This second grade project yielded some of the best results I've seen all year. I loved its simplicity and the multiple steps that kept kids busy and engaged. We started off the class by looking through Google Images of some Chinese pottery. I asked the kids to tell me some things they saw that were similar in each piece. They all noticed right away that most of it was blue and white and had lots of swirly lines. They saw dragons, flowers, birds, bridges, and vines. This is one of those topics I don't know much about, so I just let the kids drive the conversation based on what they saw. I think we read into art too much sometimes. Sometimes it's just about making stuff that looks pretty that we like!

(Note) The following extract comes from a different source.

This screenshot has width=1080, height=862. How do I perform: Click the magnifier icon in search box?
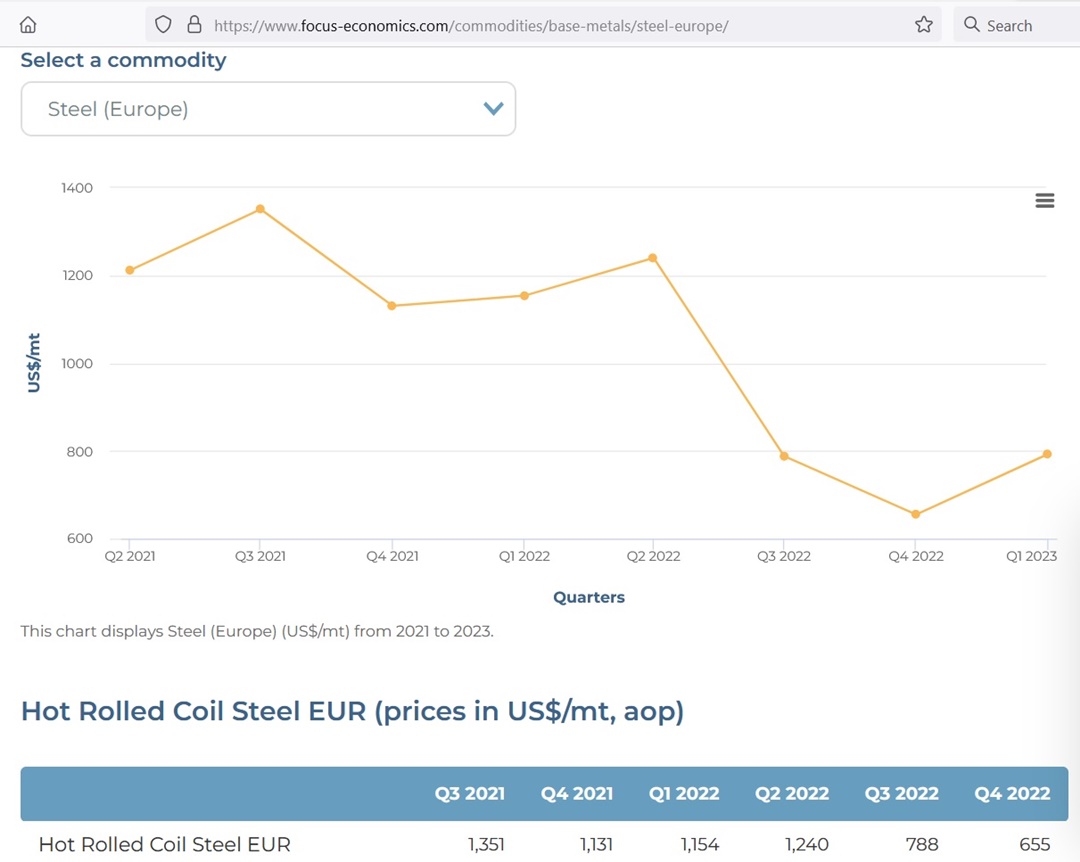click(x=971, y=25)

They each got a 4x7" (ish) piece of white paper. I showed them how to draw an ellipse (top of a cylinder... looks like an oval) at the top of the white paper. From there, they were able to draw a pretty decent vase with a neck and rounded bottom. I try so hard to get kids to see that the ellipses on cylinders don't touch the edges because the vase or container has to have some width/thickness to it. This was something I learned in Drawing I in college that transformed all cylinders I drew from then on. The kids don't always understand, though. I think it's one of those spatial development things that they just don't quite have yet. Hopefully if I say it enough, by fifth grade they will be pros.
From there, they looked at the examples from Google and designed their own vase with a blue marker. After their vase was done, they cut them out and glued them onto a 9x12" piece of gray construction paper. The vase was the most time consuming part. From there, they moved onto two other stations. I love the idea of stations because they can all work at their own pace and move around a little.
Up next were the cherry blossom branches. They used brown markers for the branches, then they walked over to a dish I mixed up of soft pink paint. Instead of breaking out the brushes, they just used their fingers to dab clusters of finger dots for the blossoms. Finger painting is obviously really simple, but I think it's good to show them how to problem solve to get the look they are after.
For the last station, I posted a chart of Chinese symbols/the corresponding English word on my Teamboard. Most of them walked up to the board and used the table next to it as a work space. I told them they could do as many symbols as they wanted. A few kids got really ambitious and did eight symbols. Others were content with one or two. They did an excellent job figuring out how to draw the symbols. I'm all about breaking down complex things into simple, familiar shapes!